The last few official data released on growth and inflation have been more or less in tandem with RBI’s estimates, Das said, stressing that “we need to look at the direction and the speed of the change in inflation momentum, which is important from a monetary policy formulation perspective”.
The governor said underlying economic activity in India continues to be strong, but external factors will cause some “dent” to the economy.
Das said the RBI tracks 70 fast moving indicators and classifies it as red, yellow or green depending on the outcomes, and added that most of them are in the “green box”.
It is the external sector, which is mired by a fear of recession or clear visibility about slowing growth in a large part of the world, where the challenges lie, he said, adding that the impact on external demand will “dent” the economy.
Earlier this month, the RBI revised down its growth estimate for FY23 to 6.8 per cent from 7 per cent.
The Indian financial sector remains resilient and is much better placed, Das said, adding that both the regulators and the financial sector players deserve credit for this achievement.
When asked about the wedge between the deposit growth and credit growth, Das said, credit growth is far away from being called as “exuberant” and added that RBI, which is continuously monitoring the situation, feels that it is very steady.
Base effects — credit growth was slow during the last two years, while deposit growth held up relatively stronger in the pandemic — lead to the growth numbers between credit and deposits being apart, but when looked at in absolute terms, it tells a different story, Das said.
In the year to December 2, 2022, the credit has grown by Rs 19 lakh crore, while the deposit has grown by Rs 17.5 lakh crore, Das said, stressing that there is no “big gap” between the two when looked at from this perspective.
To a query on the banking system being unfair to savers, he said the deposit rates have started to pick up and will pick up more in the future, and added that the banks also have surplus government bond holdings to take care of funding requirements.
Das reiterated his concerns on private cryptocurrencies, and added that if speculative instruments like Bitcoin are allowed to grow, the next financial crisis will come from the crypto world.
He said central bank digital currencies are the currencies of the future, and such exercises like starting pilot in India are not being undertaken by fear of missing out.
When questioned on possible concerns regarding micromanagement of lenders by the central bank, Das said the RBI has intensified and deepened its supervision activities in the four years that he has been at the helm.

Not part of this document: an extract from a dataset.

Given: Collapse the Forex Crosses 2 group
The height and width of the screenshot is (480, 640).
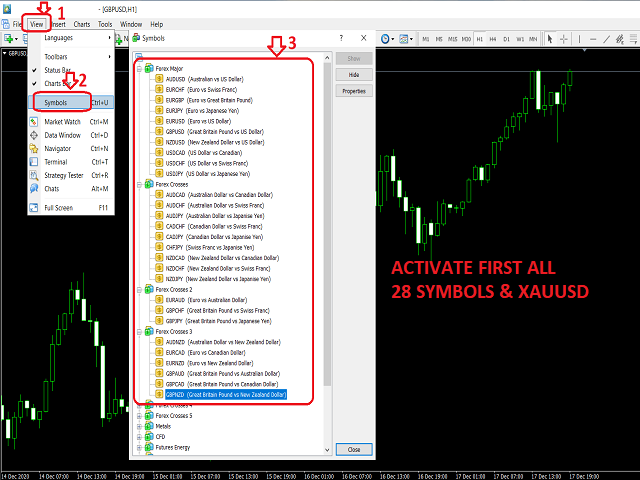Looking at the screenshot, I should (x=139, y=288).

This has also included looking at business models of the banks and bringing concerning aspects like higher pile-up of unsecured retail loans to the attention of the board to take appropriate action, he said.
Das said the primary challenge in the bankruptcy law has been one of delays despite the timelines which are set, and urged the banking community to refer cases at the earliest so that best value can be extracted from an asset.

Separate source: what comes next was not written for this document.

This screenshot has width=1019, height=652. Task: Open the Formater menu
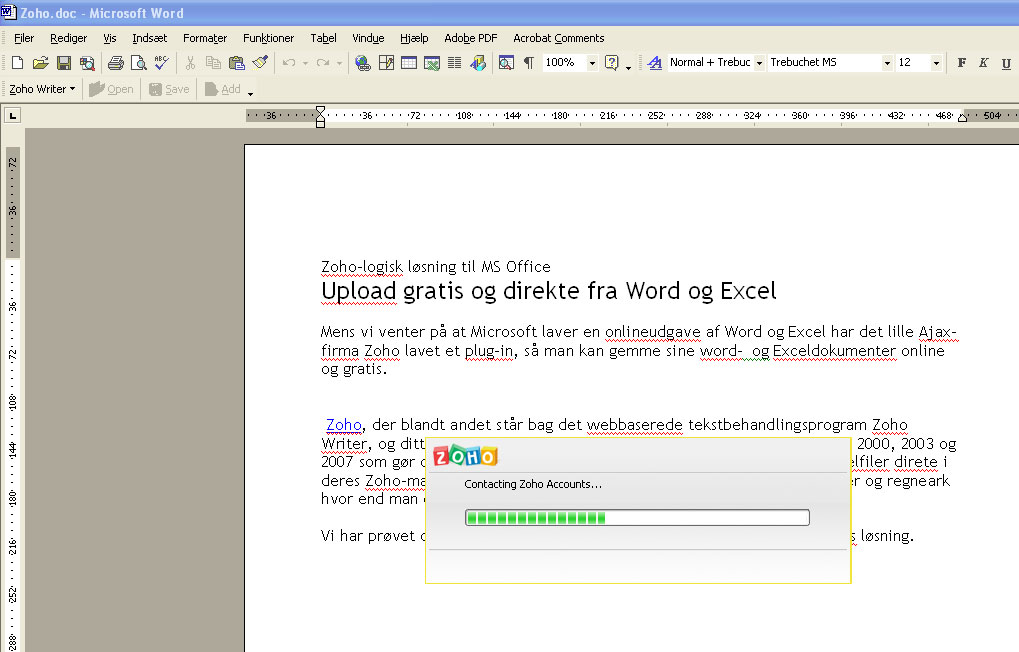pos(205,38)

Without naming the non-bank lenders Reliance Capital and the Srei Group, Das said both the cases where RBI has moved the National Company Law Tribunal are in “advanced stage” of resolution.
On the price outcomes, with reports stating that the bidding is at far lower prices, Das said: “We should not look at the Insolvency and Bankruptcy Code mechanism purely from the loan recovery lens.”
He also said that multilateralism seems to be losing its efficacy at the world stage as recent events have shown and India’s G-20 presidency can help get confidence in the process.